As a species found only in Sardinia, an island with unique ecological characteristics, E. ryvardenii is considered a relict taxon – possibly representing the remnant of a previously wider distribution of the genus across Europe before becoming geographically isolated.

==Description==

The basidiocarps (fruiting bodies) of Echinodontium ryvardenii are perennial, woody, and conchate (shell-shaped) to effused-reflexed or occasionally resupinate (flat against the substrate). They typically measure 2–6 cm long, 1–3 cm wide, and 0.4–0.8 cm thick, and may occur singly or in overlapping groups. The sterile upper surface, when present, is tomentose-rugose (hairy and wrinkled), zonate (with concentric zones), and brown to brownish-black with paler margins. The margin is 1–2 mm wide, pubescent-tomentose, rounded then acute, and undulating.

The hymenophore (spore-bearing surface) is a distinctive ashen to silvery grey colour, which remains unchanged when dry. It is characterised by scattered teeth similar to stalactites, sometimes fused to form aggregate tubercules measuring 1–5 mm long and 0.5–1 mm wide, with rounded tips. These teeth remain fertile even when few basidia (spore-producing structures) are present.

The context (inner tissue) is firm and zonate, 2–3 mm thick, ranging from pale brown to brown. A distinctive feature is the blackish resinous line visible in cross-section next to the substrate, where the skeletal hyphae are dark and thick-walled.

The hyphal system is dimitic, consisting of two types of hyphae:

- Generative hyphae: hyaline (transparent), branched, with clamps but also with simple septa, thin-walled, 2.0–3.5 micrometres (μm) in diameter
- Skeletal hyphae: thick-walled to solid, 3.0–5.5 μm in diameter, with few branches, straight to slightly sinuous, rarely clamped, hyaline to pale brown, darkening in potassium hydroxide (KOH) solution

The hymenium (fertile layer) is hyaline, about 60–70 μm thick, with a continuous subhymenium up to 200–220 μm thick. Numerous cystidia (sterile cells) are present, club-shaped to fusiform, particularly crowded along the margins and in smooth areas between the teeth. These cystidia are initially hyaline then light brown, darkening in KOH solution.
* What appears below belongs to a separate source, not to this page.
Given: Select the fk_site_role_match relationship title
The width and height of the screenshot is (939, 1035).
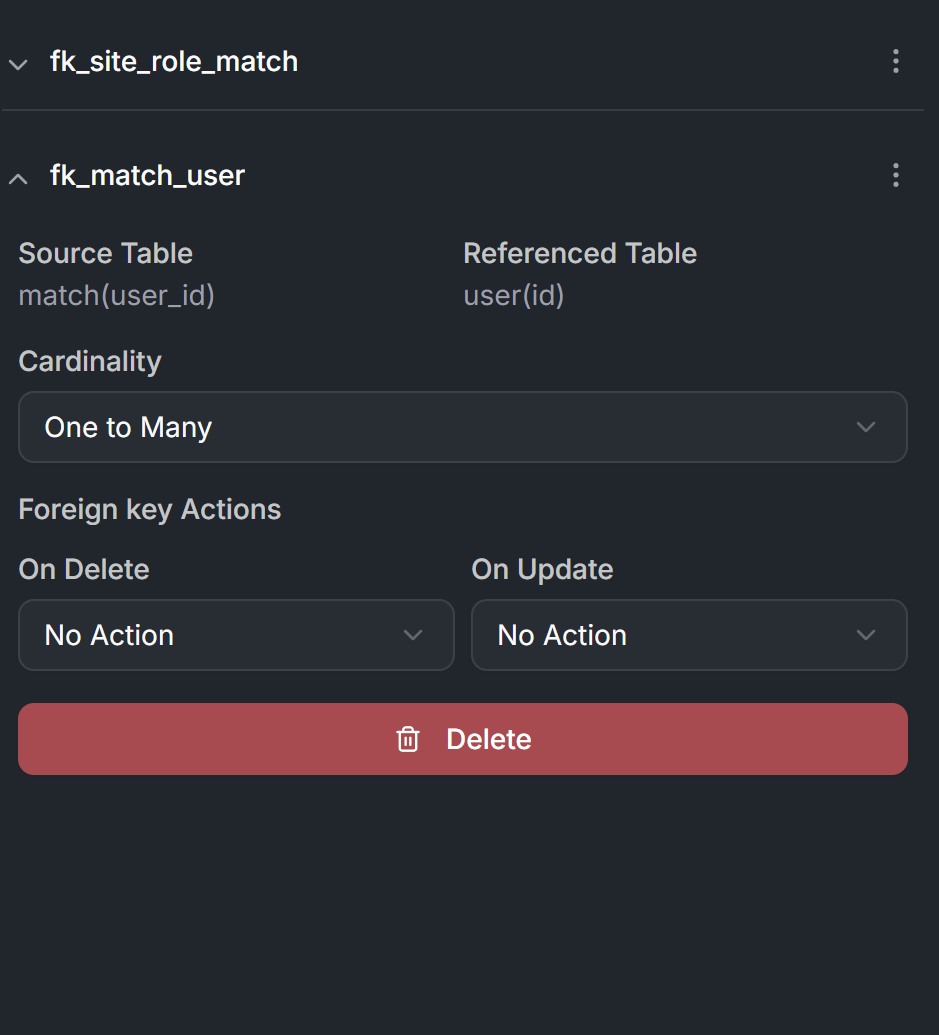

They have thin walls that later become thick-walled to solid, with encrusted upper portions. The encrustations measure 45–50 (rarely up to 70) × 7–8–9 μm, and are particularly evident in the fertile part of the teeth. These crystals have a bi-pyramidal shape.

The basidia (spore-producing cells) are clavate (club-shaped), sinuous, hyaline, measuring 30–40 × 6–8 μm, each with four sterigmata about 5 μm long. Basidiospores are hyaline, ellipsoid, very abundant, measuring 6.5–7.5–8.0 × 4.5–5.8 μm. They are amyloid (staining blue-black in iodine), have thickened walls, and appear almost smooth under oil immersion but warted to rough when viewed under scanning electron microscopy.

==Conservation==

Echinodontium ryvardenii is classified as an endangered species on the IUCN Red List, with a global population estimated at fewer than 600 mature individuals. The fungus has an extremely restricted distribution, currently confirmed only from three small areas in Sardinia, Italy, where it has been documented on about 25 ancient juniper trees. At one site, the original host trunk has already been cut down, highlighting the vulnerability of this species to habitat loss.

The fungus specifically requires very old ("pluricentenari") living specimens of Juniperus phoenicea and, to a lesser extent, J. macrocarpa to fruit, colonizing primarily dead parts of these living trees. These ancient Mediterranean juniper habitats, classified as arborescent matorral (Natura 2000 code 5210), may represent glacial refugia and support numerous other fungi with highly restricted distributions. The habitat is in danger of disappearing as old juniper trees are frequently cut for firewood and construction materials.

Conservation efforts must focus on protecting all remaining sites where E. ryvardenii occurs and ensuring younger juniper trees at these locations are allowed to reach old age and die naturally. Without such protection, the continuing decline in suitable habitat threatens the long-term survival of this species, which researchers suggest may represent an important evolutionary link between different fungal genera.